▶ Source excerpt
[start]
Index

Go CBOR encoder: Episode 8, structs

This is a tutorial on how to write a CBOR encoder in Go, where we’ll learn more about reflection and type introspection.

Read the previous episodes, each episode builds on the previous one:


To encode structs we’ll mimic what the standard JSON encoder does and encode structs into maps of strings to values. For example if we pass the following to the JSON encoder:

struct {
    a int
    b string
}{
    a: 1,
    b: "hello",
}

It outputs:

{"a": 1, "b": "hello"}

The struct kind is different from the map kind we implemented in the previous episode: with struct the fields’ are ordered and the keys are always strings. Because struct’s keys are strings, we can’t use all the examples from the spec like we did with maps, we can only use example with string-only keys. This leaves us with these three test cases:

{}
{"a": 1, "b": [2, 3]}
{"a": "A", "b": "B", "c": "C", "d": "D", "e": "E"}

On the flip side because the keys are ordered we don’t have to look for each individual pair in the output like we did with maps. We can use the function testEncoder as it is for our test. Let’s add TestStruct to cbor_test.go:

func TestStruct(t *testing.T) {
    var cases = []struct {
        Value    interface{}
        Expected []byte
    }{
        {Value: struct{}{}, Expected: []byte{0xa0}},
        {
            Value: struct {
                a int
                b []int
            }{a: 1, b: []int{2, 3}},
            Expected: []byte{
                0xa2, 0x61, 0x61, 0x01, 0x61, 0x62, 0x82, 0x02, 0x03,
            },
        },
        {
            Value: struct {
                a string
                b string
                c string
                d string
                e string
            }{"A", "B", "C", "D", "E"},
            Expected: []byte{
                0xa5, 0x61, 0x61, 0x61, 0x41, 0x61, 0x62, 0x61, 0x42, 0x61,
                0x63, 0x61, 0x43, 0x61, 0x64, 0x61, 0x44, 0x61, 0x65, 0x61,
                0x45,
            },
        },
    }

    for _, c := range cases {
        t.Run(fmt.Sprintf("%v", c.Value), func(t *testing.T) {
            testEncoder(t, c.Value, c.Expected)
[end]
▶ Requirement 1
According to the CBOR encoder tutorial, what does the encoder imitate when it encodes structs?

▶ Provided material
[start]
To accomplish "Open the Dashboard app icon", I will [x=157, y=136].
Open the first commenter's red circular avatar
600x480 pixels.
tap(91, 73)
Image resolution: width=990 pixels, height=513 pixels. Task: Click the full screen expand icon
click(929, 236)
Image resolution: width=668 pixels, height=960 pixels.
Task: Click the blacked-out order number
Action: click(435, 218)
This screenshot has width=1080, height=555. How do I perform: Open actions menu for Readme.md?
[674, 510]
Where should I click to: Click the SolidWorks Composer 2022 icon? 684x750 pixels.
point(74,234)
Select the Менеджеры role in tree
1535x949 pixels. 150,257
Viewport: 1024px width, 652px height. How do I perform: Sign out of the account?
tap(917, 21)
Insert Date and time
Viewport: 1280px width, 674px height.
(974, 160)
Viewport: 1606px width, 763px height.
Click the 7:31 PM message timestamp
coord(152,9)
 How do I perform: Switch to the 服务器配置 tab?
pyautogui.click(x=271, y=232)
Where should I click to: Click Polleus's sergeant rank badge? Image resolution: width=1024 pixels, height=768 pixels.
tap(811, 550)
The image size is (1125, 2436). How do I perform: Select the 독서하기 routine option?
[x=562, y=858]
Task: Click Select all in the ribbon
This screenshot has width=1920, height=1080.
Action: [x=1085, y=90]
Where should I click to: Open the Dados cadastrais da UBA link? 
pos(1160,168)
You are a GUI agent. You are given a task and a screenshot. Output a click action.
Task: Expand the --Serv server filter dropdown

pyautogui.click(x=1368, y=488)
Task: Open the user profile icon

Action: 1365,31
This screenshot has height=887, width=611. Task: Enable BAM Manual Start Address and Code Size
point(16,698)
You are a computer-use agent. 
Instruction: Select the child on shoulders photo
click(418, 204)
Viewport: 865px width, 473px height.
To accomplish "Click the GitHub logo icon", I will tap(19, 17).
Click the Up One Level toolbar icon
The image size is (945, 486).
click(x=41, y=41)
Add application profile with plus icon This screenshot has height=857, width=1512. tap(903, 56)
[end]
▶ Requirement 2
Reproduce only the stretch of entries from the line containing "Where should I click to: Open" through the line containing "click(418, 204)", substituting "drop-down list" for "dropdown" and leaving everything else unchanged.

▶ Complete response 1
It imitates the standard JSON encoder and encodes structs into maps of strings to values.

▶ Complete response 2
Where should I click to: Open the Dados cadastrais da UBA link? 
pos(1160,168)
You are a GUI agent. You are given a task and a screenshot. Output a click action.
Task: Expand the --Serv server filter drop-down list

pyautogui.click(x=1368, y=488)
Task: Open the user profile icon

Action: 1365,31
This screenshot has height=887, width=611. Task: Enable BAM Manual Start Address and Code Size
point(16,698)
You are a computer-use agent. 
Instruction: Select the child on shoulders photo
click(418, 204)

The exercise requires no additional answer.